A World Socialist Web Site (WSWS) reporting team spoke to striking workers who are members of Unison on their picket line outside the National Coal Mining Museum for England (NCMME) in Wakefield, Yorkshire about their 5-month-long strike and distributed the article UK National Coal Mining Museum management issues disciplinary threats against strikers.
Two workers employed as underground guides at the museum gave interviews. Both had formerly worked as miners at the UK’s last remaining deep coal mine – Kellingley Colliery, before it was closed in 2015.
Trevor explained:
“The original offer was a pound an hour across the board, or 5 percent which ever was better. I mean, we’re on £12.83 an hour, which would’ve made it £13.83.” This is barely above the minimum wage which is uplifted to a meagre £12.71 an hour this April for workers aged 21 years an above.

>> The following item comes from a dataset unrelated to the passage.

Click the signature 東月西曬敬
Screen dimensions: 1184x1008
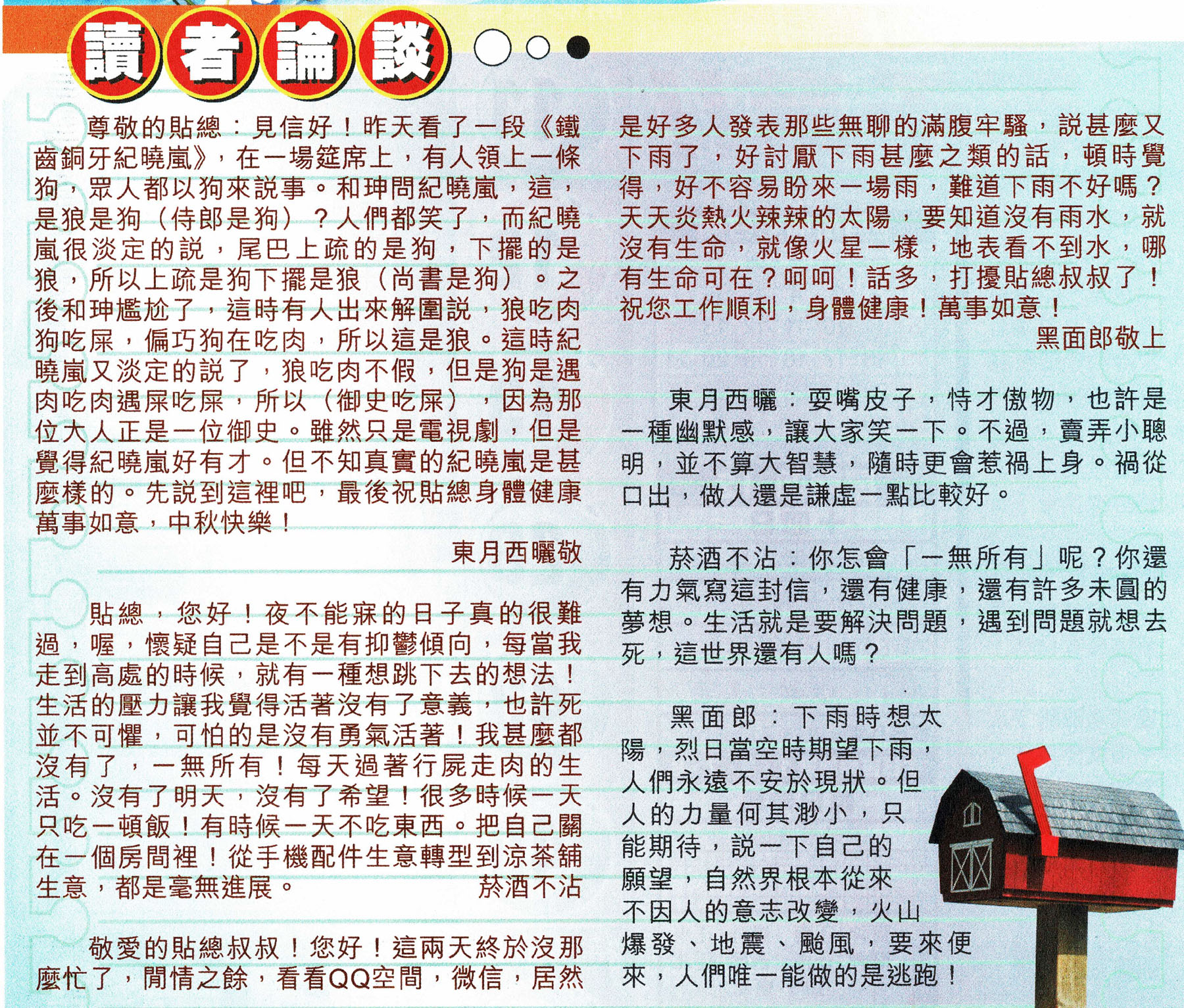click(x=516, y=552)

“We’ve got a very, very skilled workforce here. We’ve got electricians, we’ve got fitters, we’ve got people that do numerous tasks. That [offer] was withdrawn, and just before we came out on strike, we’re offered eighty pence. We asked that the one pound an hour be reinstated. And then it went down to about 62 pence an hour!
“We had a meeting about six weeks into the strike with the management. Their offer was that the fitters and electricians receive a pound an hour and everybody else would be on the 62 pence, which we found ridiculous. The latest offer that we’ve had is 84 pence an hour. So we still thought that was a little bit derisory. That was across the board, of course, or 5 percent which is the highest. I mean, 5 percent of £12.62 is not a great deal of money. If you’re on £50,000, it would be a lot of money.

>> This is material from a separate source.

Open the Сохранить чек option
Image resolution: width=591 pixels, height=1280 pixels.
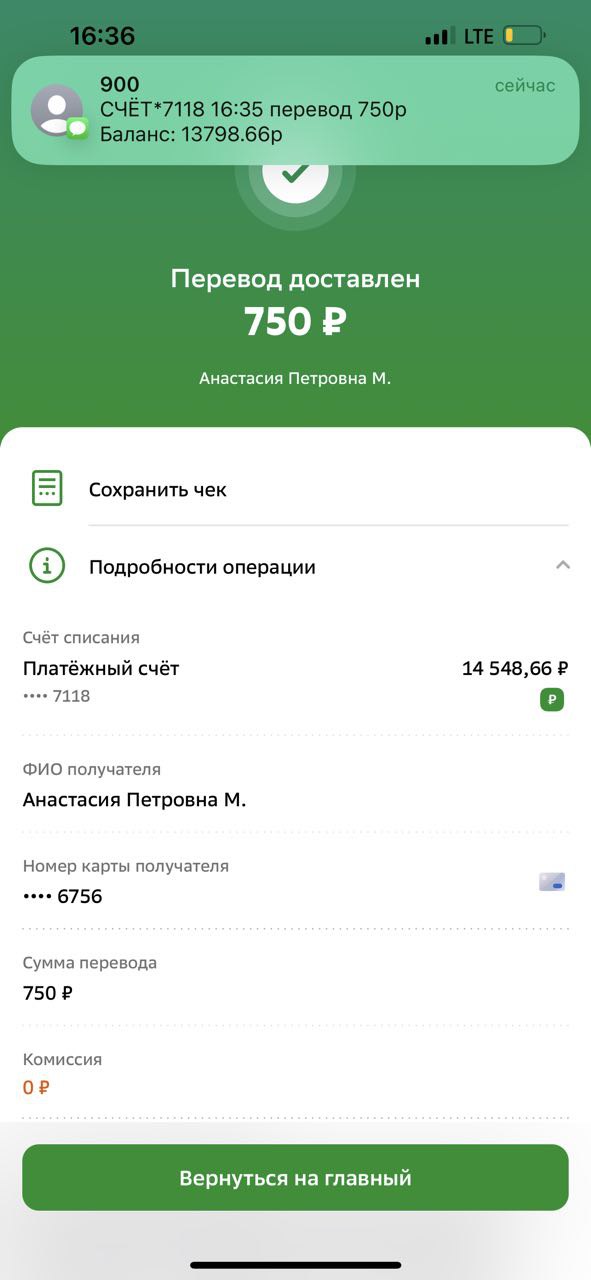296,489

“Along with this latest offer there was also a threat of disciplinary action for people that have said things or done things on the picket line. When we did investigate it; apparently there had been two comments made on social media, not by any pickets or anything, but we understand that one of the pickets had put a thumbs up to one of the statements and another one that shared it. Sharing it doesn’t mean that you agree with it.
“You don’t go into negotiations with threats. So we don’t think that they’re acting in good faith, you know, we don’t think that they want to end this. It’s become a war of attrition.”
Asked to respond to management allegations of “abuse, harassment and extreme bullying” by those on strike, Trevor said, “Well, the bullying and the insults, that’s what we received because they [management] had a security company here originally and from day one, all they wanted to do was antagonise us to get a reaction. Yeah, provocation. We believe that they brought in a proper antagonist, you know, who stood there just called us every name under the sun. You’ve probably seen the videos. I just went up and said, “who are you?” You probably saw the reaction I got off him. I didn’t curse and swear at him. Yeah, we just asked who he was. We got abuse.
“He threatened us. He says, tomorrow I’ll have 100 people here. He said, basically they will knock us off the picket line. Well, he didn’t come the next day.”
A veteran of the 1984-85 Miners’ strike, when the full force of the British state was employed to smash the miners’ struggle and the media regularly vilified them, Trevor recounted the series of horrendous provocations employed by management against the pickets.
The security firm used predominantly south Asian staff and opposition to their provocations was initially attempted to be branded as racist, which Trevor explained was definitely not the case ; “From day one, everybody said, be very, very careful what you say here, because the wrong word and it’s going to be taken out of context. They were looking for any way they could pin that racist tag on to us.”
When this did not work, security guards tried to turn members of the public against the strikers by even resorting to accusations of paedophilia.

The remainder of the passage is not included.